### Extracted text
▼▼▼

[llvm-dev] [RFC] One or many git repositories?
Michael Gottesman via llvm-dev
llvm-dev at lists.llvm.org
Sun Jul 31 00:56:27 PDT 2016
> On Jul 31, 2016, at 12:36 AM, Justin Lebar via llvm-dev <llvm-dev at lists.llvm.org> wrote:
>
>> This suggests what we really want in this case are several updates (one to each repository) on a branch that is then merged in one instant into the umbrella repository. Then the only thing the bots would see would be the merge commit and thus state is synchronized.
>
> The script that updates the umbrella repo would need to know that the
> several updates should all go into one branch that is then merged in
> one instant into the umbrella repo's master. At the point that the
> umbrella repo can know this, it might as well just make a single
> commit to master that updates all N subproject hashes at once (which
> is what I was suggesting) -- I don't see how having a branch makes the
> situation any less complicated.
Ok. Sure. I was thinking out loud.

▲▲▲

### Stated exercise a
Return every line of the records that contains the string "sidebar".

### Entries
▼▼▼

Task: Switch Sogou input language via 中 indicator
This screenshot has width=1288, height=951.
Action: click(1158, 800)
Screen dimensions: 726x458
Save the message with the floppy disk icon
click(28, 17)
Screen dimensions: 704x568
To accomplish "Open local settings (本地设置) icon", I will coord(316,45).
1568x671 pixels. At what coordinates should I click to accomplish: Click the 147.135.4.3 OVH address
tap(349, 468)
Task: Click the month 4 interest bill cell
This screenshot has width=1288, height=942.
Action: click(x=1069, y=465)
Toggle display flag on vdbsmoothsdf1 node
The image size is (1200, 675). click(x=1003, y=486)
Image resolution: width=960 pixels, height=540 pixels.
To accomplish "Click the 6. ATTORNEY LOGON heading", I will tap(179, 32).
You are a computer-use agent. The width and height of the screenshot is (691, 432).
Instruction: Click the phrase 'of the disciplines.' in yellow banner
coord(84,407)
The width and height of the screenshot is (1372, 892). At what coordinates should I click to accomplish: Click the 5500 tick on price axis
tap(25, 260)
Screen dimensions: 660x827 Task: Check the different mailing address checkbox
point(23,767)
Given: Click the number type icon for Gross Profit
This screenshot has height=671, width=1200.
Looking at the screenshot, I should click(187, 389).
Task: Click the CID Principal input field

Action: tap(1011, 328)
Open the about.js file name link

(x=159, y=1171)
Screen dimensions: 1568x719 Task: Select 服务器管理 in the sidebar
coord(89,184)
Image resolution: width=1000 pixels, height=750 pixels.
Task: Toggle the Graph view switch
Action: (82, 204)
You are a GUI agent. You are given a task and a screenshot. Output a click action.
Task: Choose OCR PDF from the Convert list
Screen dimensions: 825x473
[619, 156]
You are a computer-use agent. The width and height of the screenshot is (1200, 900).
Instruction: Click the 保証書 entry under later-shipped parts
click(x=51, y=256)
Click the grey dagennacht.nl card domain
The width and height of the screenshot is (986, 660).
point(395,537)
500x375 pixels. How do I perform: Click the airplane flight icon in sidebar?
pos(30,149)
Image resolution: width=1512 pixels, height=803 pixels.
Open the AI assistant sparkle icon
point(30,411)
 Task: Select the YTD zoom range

▲▲▲

### Stated exercise b
Answer these questions about the llvm-dev message:
(i) What date and time does the message header show?
(ii) In the proposal about a branch merged into the umbrella repository, what would be the only thing the bots would see?
(iii) What does Justin Lebar say the umbrella repo might as well do instead of using a branch?

### Solution a
Screen dimensions: 1568x719 Task: Select 服务器管理 in the sidebar
500x375 pixels. How do I perform: Click the airplane flight icon in sidebar?

### Solution b
(i) Sun Jul 31 00:56:27 PDT 2016
(ii) The merge commit.
(iii) Make a single commit to master that updates all N subproject hashes at once.